== WHAT IS REQUIRED ==
Gather all lines in the data that hold the string "Share".

== PROVIDED RECORDS ==
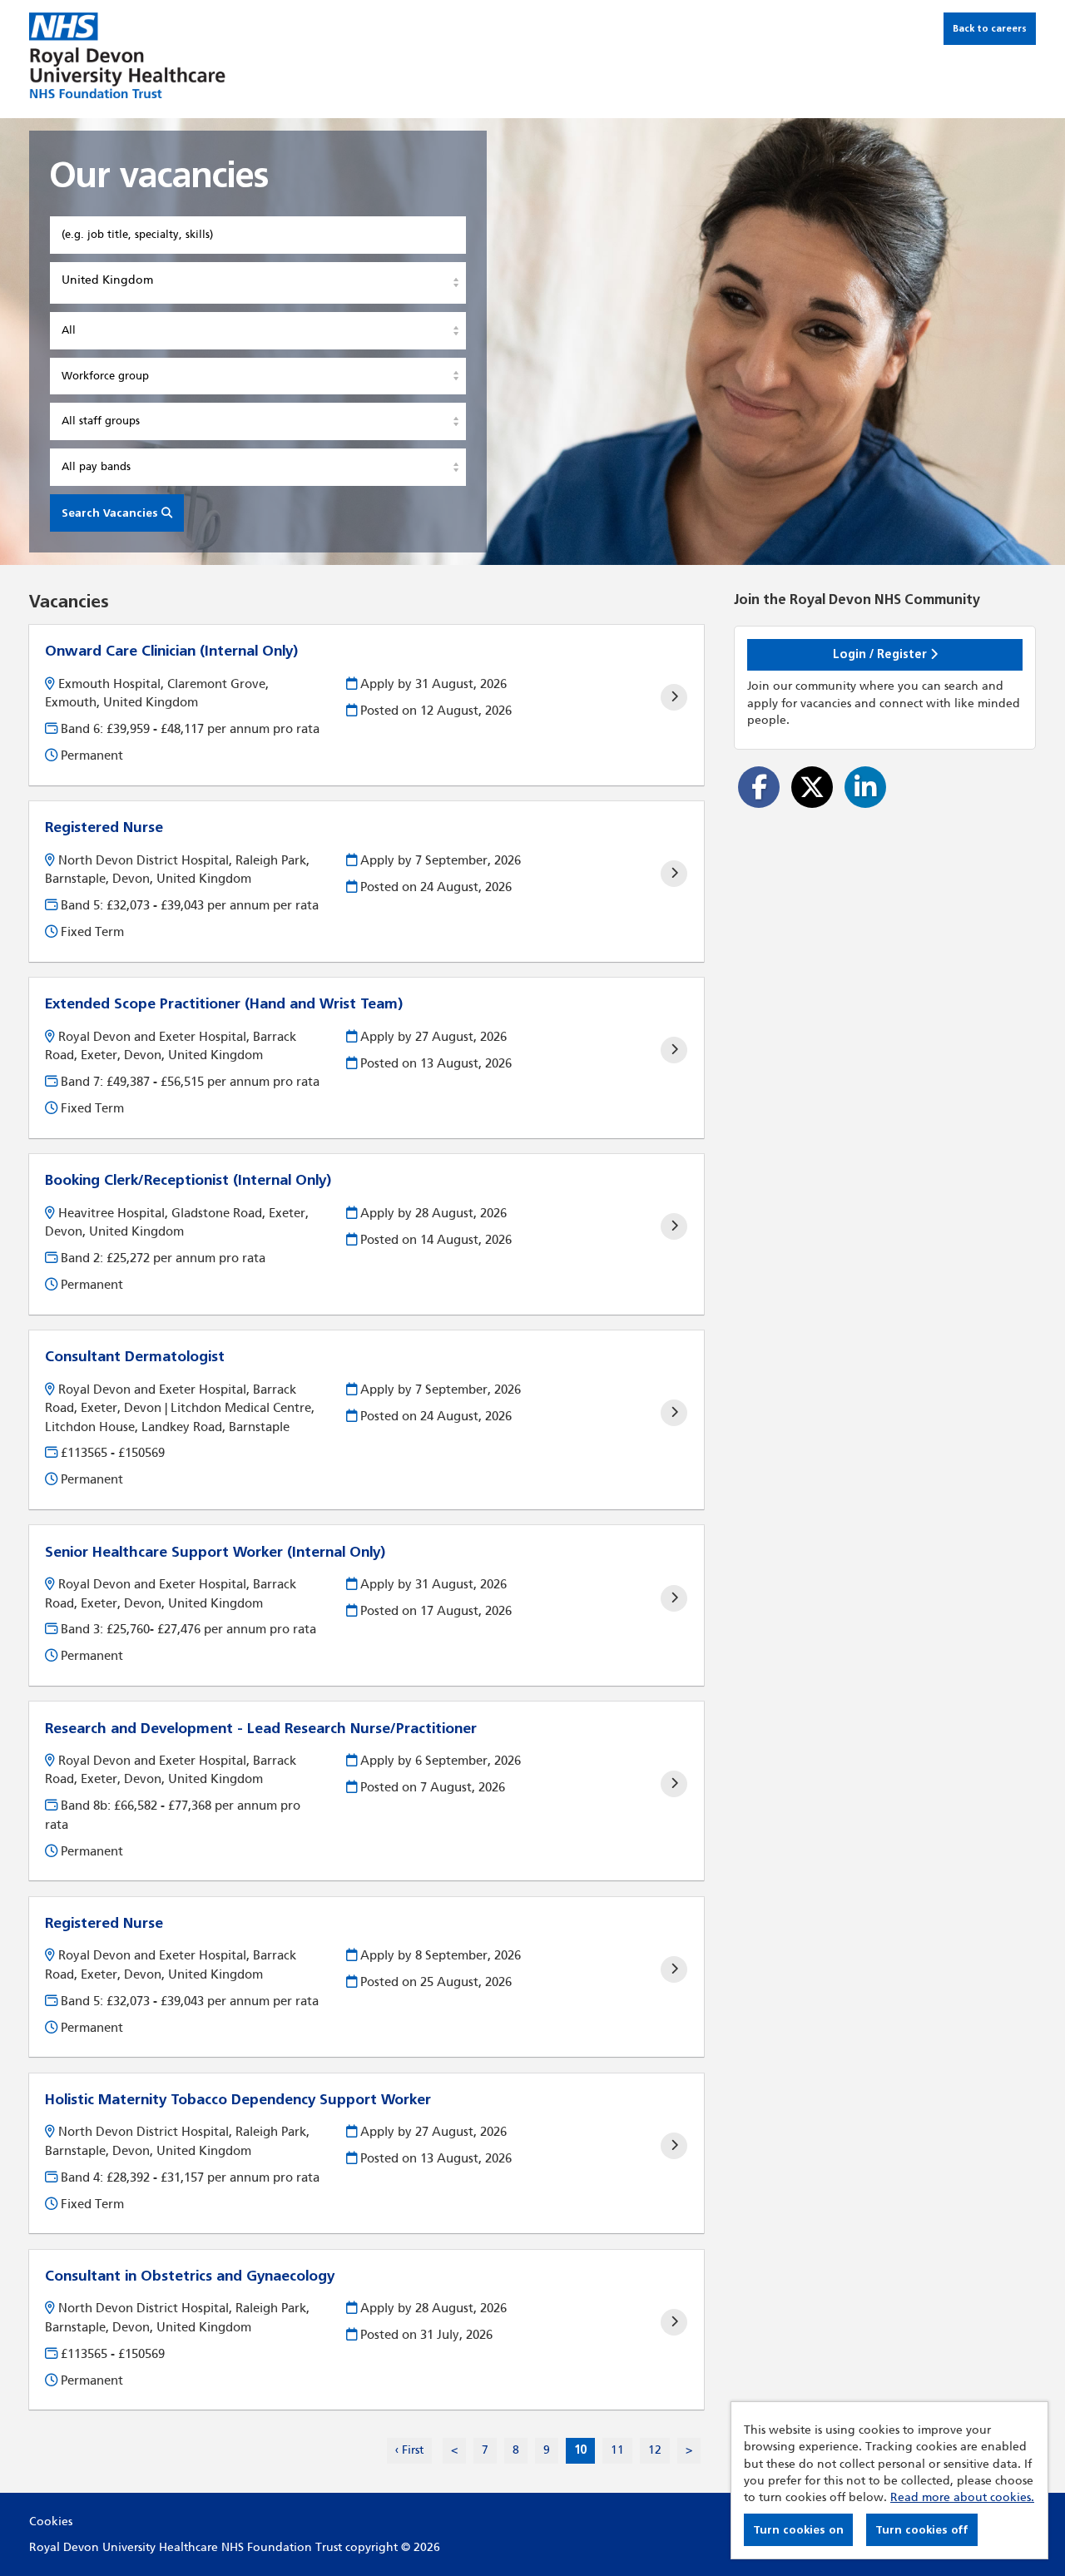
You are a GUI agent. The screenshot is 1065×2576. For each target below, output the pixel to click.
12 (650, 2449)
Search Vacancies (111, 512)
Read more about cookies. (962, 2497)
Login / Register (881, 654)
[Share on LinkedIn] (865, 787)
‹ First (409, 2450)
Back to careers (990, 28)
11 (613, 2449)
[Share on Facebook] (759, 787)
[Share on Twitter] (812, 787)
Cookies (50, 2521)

== SOLUTION FOR THIS PROBLEM ==
[Share on LinkedIn] (865, 787)
[Share on Facebook] (759, 787)
[Share on Twitter] (812, 787)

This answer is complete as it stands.